#### Work instructions
Update the lines starting with the one containing "Task: Tick the Degree Holder oval" and going on through the one containing "Screen dimensions: 1568x555", both included, by replacing "oval" with "circle" and leaving everything else unchanged. Return only those lines.

#### Recorded information
[BEGIN]

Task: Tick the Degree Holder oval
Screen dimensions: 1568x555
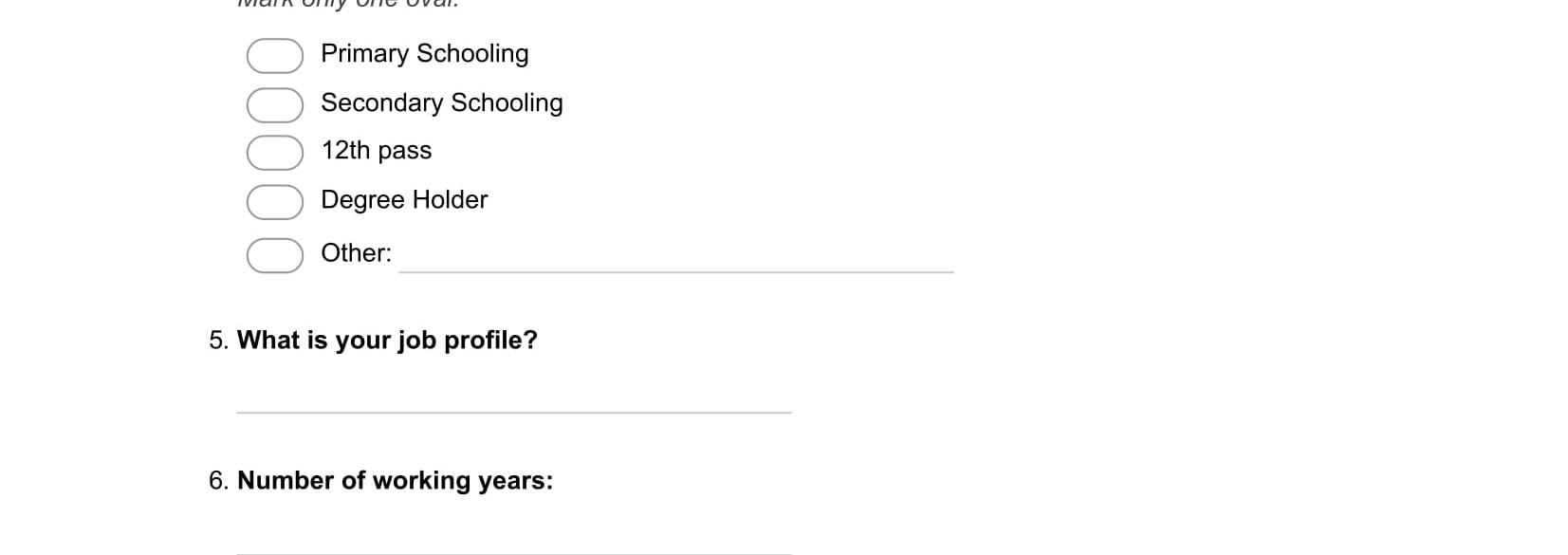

[END]
[BEGIN]

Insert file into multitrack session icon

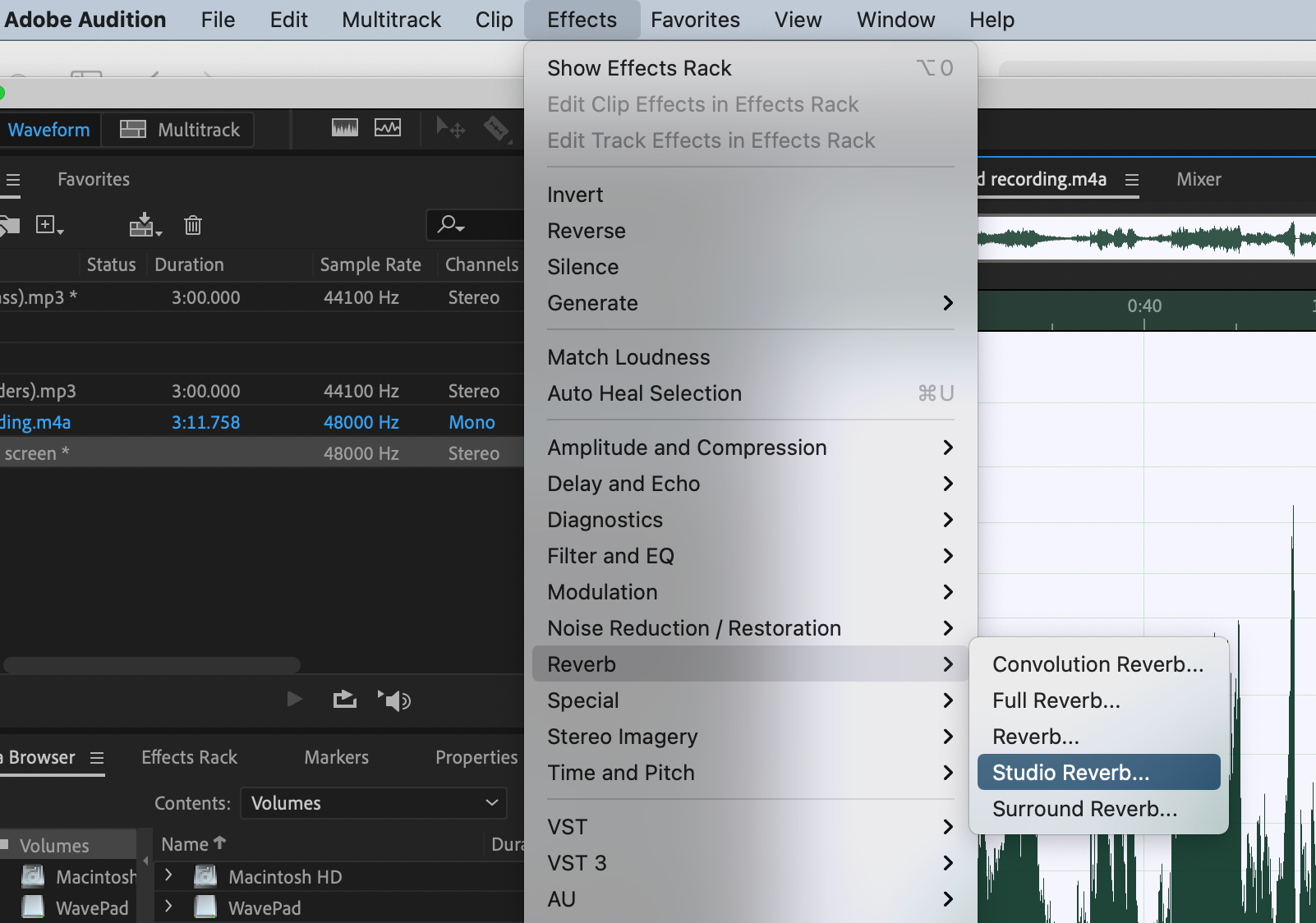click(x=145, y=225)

[END]
[BEGIN]

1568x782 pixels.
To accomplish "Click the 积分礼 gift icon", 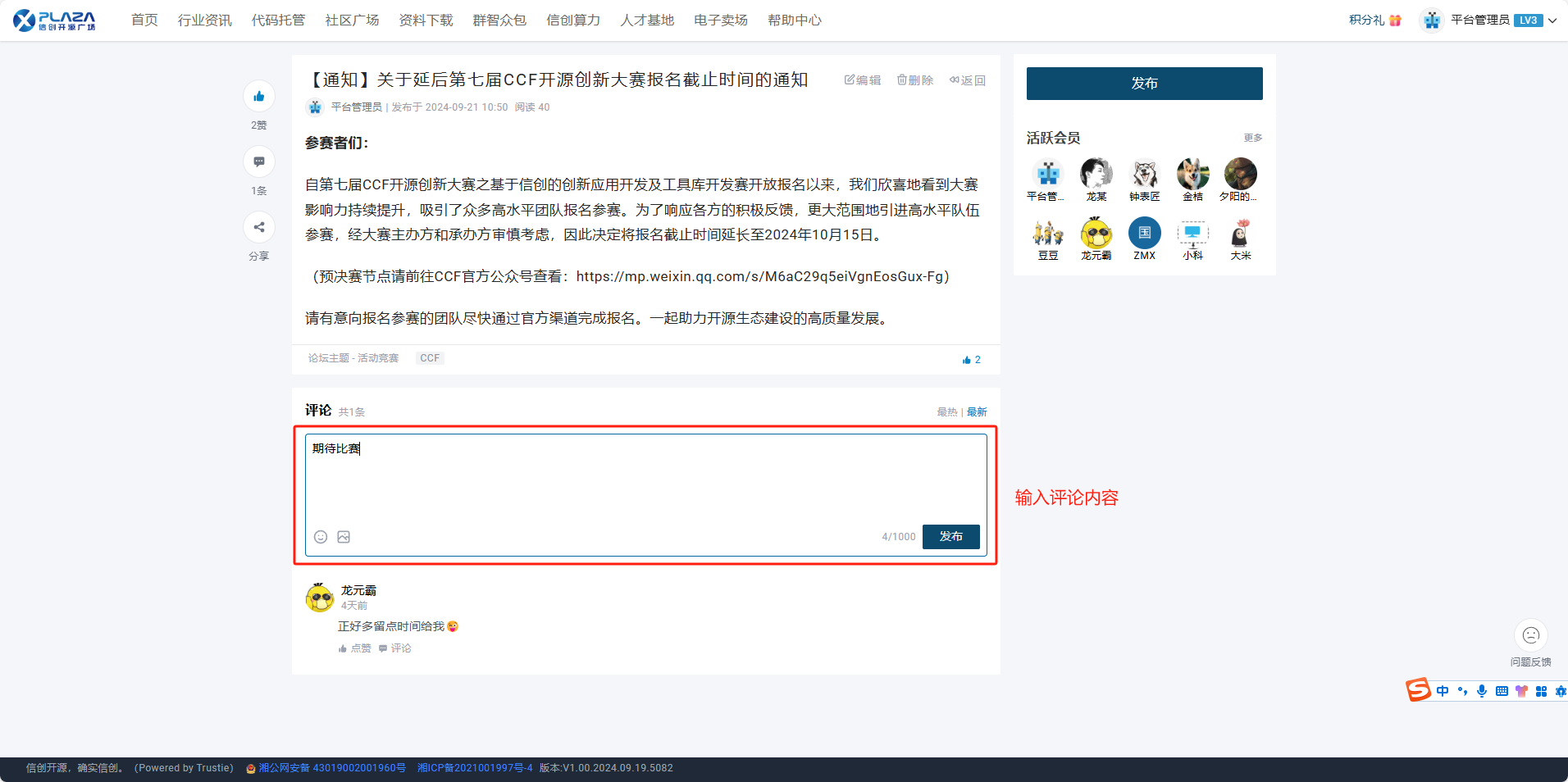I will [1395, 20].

[END]

#### In response
Task: Tick the Degree Holder circle
Screen dimensions: 1568x555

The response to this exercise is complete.